### EXERCISE DETAILS
If a line in the records below includes the word "will", count it, then give the total and nothing else.
[SOURCE MATERIAL — start]
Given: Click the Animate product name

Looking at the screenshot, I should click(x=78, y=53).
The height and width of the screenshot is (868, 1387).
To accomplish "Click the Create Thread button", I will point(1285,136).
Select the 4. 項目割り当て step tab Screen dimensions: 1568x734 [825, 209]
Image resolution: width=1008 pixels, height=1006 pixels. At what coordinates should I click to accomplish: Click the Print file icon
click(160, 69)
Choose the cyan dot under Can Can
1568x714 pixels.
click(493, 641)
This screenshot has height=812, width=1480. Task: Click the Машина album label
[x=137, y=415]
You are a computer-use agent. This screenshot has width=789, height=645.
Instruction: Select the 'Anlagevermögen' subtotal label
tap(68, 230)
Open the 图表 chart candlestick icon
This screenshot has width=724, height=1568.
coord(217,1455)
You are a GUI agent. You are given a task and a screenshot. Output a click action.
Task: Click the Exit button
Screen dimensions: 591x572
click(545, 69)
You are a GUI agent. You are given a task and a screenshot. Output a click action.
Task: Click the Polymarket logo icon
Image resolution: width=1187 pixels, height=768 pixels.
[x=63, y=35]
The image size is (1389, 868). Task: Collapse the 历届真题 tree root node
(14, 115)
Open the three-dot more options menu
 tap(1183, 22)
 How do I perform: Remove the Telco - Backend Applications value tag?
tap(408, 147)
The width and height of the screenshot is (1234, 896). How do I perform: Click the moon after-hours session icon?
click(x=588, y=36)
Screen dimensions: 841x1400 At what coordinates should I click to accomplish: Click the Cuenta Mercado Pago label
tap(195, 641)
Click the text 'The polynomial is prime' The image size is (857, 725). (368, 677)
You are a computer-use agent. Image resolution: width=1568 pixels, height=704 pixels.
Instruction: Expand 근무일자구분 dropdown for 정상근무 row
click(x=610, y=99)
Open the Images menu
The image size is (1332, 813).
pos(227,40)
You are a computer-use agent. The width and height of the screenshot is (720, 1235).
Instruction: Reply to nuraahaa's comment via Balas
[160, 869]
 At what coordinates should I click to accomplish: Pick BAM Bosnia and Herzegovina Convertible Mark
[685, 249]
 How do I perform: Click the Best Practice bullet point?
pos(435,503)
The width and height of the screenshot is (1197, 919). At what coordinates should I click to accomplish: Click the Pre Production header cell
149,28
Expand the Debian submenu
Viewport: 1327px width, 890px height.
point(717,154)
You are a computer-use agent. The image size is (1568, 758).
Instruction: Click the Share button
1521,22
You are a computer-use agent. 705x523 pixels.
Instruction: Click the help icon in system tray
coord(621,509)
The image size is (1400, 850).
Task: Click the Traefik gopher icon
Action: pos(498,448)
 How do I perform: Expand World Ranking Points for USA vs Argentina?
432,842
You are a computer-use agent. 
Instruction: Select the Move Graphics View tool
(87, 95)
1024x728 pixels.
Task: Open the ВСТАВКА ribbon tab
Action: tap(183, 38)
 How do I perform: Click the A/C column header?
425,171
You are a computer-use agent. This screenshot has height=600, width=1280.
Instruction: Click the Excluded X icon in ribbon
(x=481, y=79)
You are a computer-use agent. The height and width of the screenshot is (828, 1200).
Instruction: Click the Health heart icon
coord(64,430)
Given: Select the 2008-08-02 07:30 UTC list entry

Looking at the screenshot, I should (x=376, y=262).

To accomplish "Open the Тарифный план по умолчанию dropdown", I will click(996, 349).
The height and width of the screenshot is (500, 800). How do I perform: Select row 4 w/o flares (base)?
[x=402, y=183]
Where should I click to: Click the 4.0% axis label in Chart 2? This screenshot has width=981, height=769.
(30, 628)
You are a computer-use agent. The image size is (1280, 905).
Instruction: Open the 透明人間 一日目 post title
[SOURCE MATERIAL — finish]
### TASK RESULT
2